{Reference Type}: Journal Article
{Title}: A homozygous splice variant in ATP5PO, disrupts mitochondrial complex V function and causes Leigh syndrome in two unrelated families.
{Author}: Ganapathi M;Friocourt G;Gueguen N;Friederich MW;Le Gac G;Okur V;Loaëc N;Ludwig T;Ka C;Tanji K;Marcorelles P;Theodorou E;Lignelli-Dipple A;Voisset C;Walker MA;Briere LC;Bourhis A;Blondel M;LeDuc C;Hagen J;Cooper C;Muraresku C;Ferec C;Garenne A;Lelez-Soquet S;Rogers CA;Shen Y;Strode DK;Bizargity P;Iglesias A;Goldstein A;High FA;Network UD;Sweetser DA;Ganetzky R;Van Hove JLK;Procaccio V;Le Marechal C;Chung WK;
{Journal}: J Inherit Metab Dis
{Volume}: 45
{Issue}: 5
{Year}: 09 2022
{Factor}: 4.75
{DOI}: 10.1002/jimd.12526
{Abstract}: Mitochondrial complex V plays an important role in oxidative phosphorylation by catalyzing the generation of ATP. Most complex V subunits are nuclear encoded and not yet associated with recognized Mendelian disorders. Using exome sequencing, we identified a rare homozygous splice variant (c.87+3A>G) in ATP5PO, the complex V subunit which encodes the oligomycin sensitivity conferring protein, in three individuals from two unrelated families, with clinical suspicion of a mitochondrial disorder.

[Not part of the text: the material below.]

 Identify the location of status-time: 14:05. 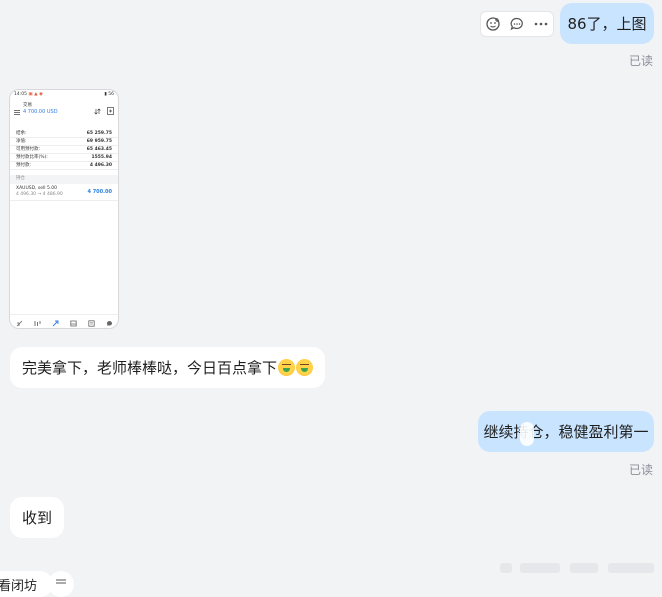
(20, 94).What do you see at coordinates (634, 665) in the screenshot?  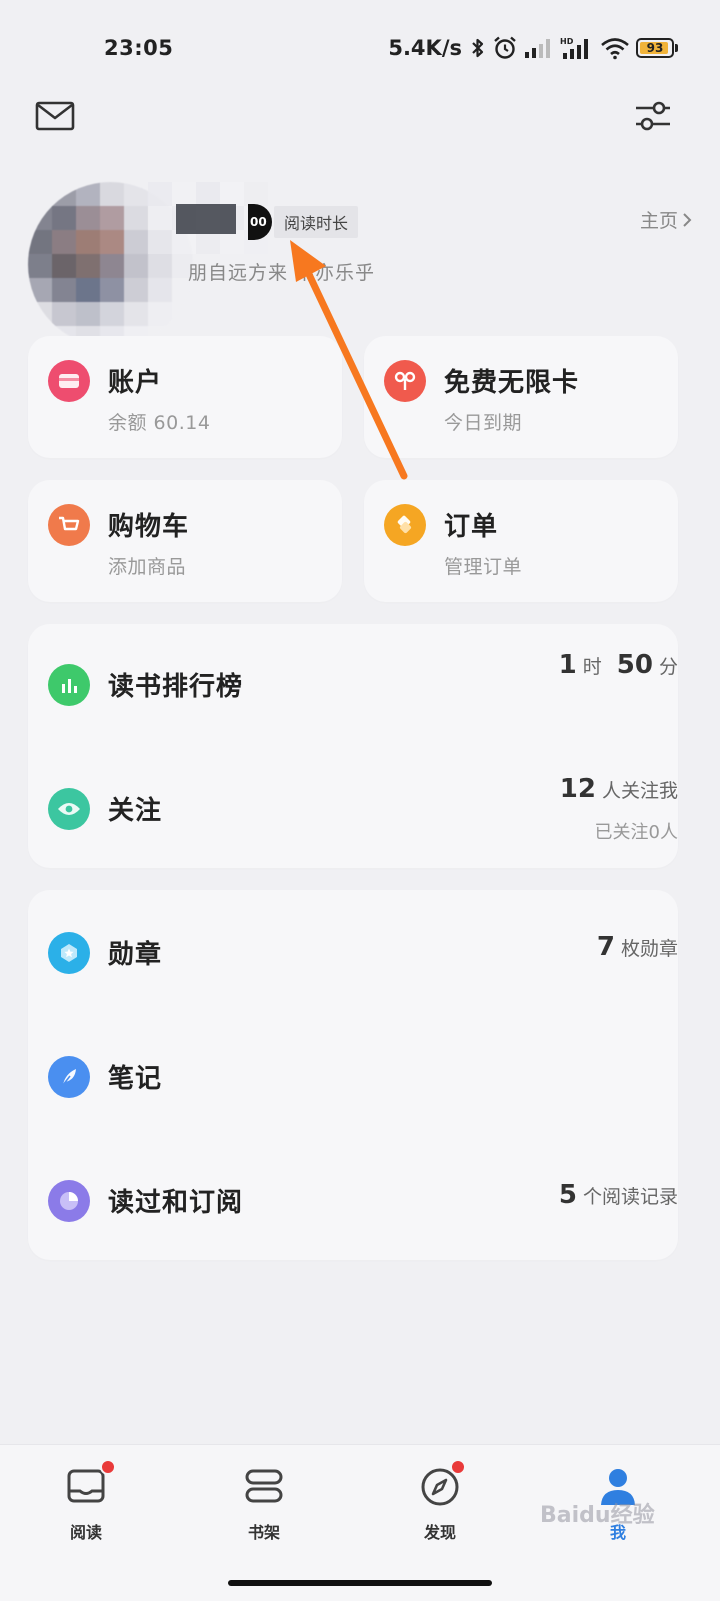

These individuals had a similar, severe infantile and often lethal multi-systemic disorder that included hypotonia, developmental delay, hypertrophic cardiomyopathy, progressive epileptic encephalopathy, progressive cerebral atrophy, and white matter abnormalities on brain MRI consistent with Leigh syndrome. cDNA studies showed a predominant shortened transcript with skipping of exon 2 and low levels of the normal full-length transcript. Fibroblasts from the affected individuals demonstrated decreased ATP5PO protein, defective assembly of complex V with markedly reduced amounts of peripheral stalk proteins, and complex V hydrolytic activity. Further, expression of human ATP5PO cDNA without exon 2 (hATP5PO-∆ex2) in yeast cells deleted for yATP5 (ATP5PO homolog) was unable to rescue growth on media which requires oxidative phosphorylation when compared to the wild type construct (hATP5PO-WT), indicating that exon 2 deletion leads to a non-functional protein. Collectively, our findings support the pathogenicity of the ATP5PO c.87+3A>G variant, which significantly reduces but does not eliminate complex V activity. These data along with the recent report of an affected individual with ATP5PO variants, add to the evidence that rare biallelic variants in ATP5PO result in defective complex V assembly, function and are associated with Leigh syndrome.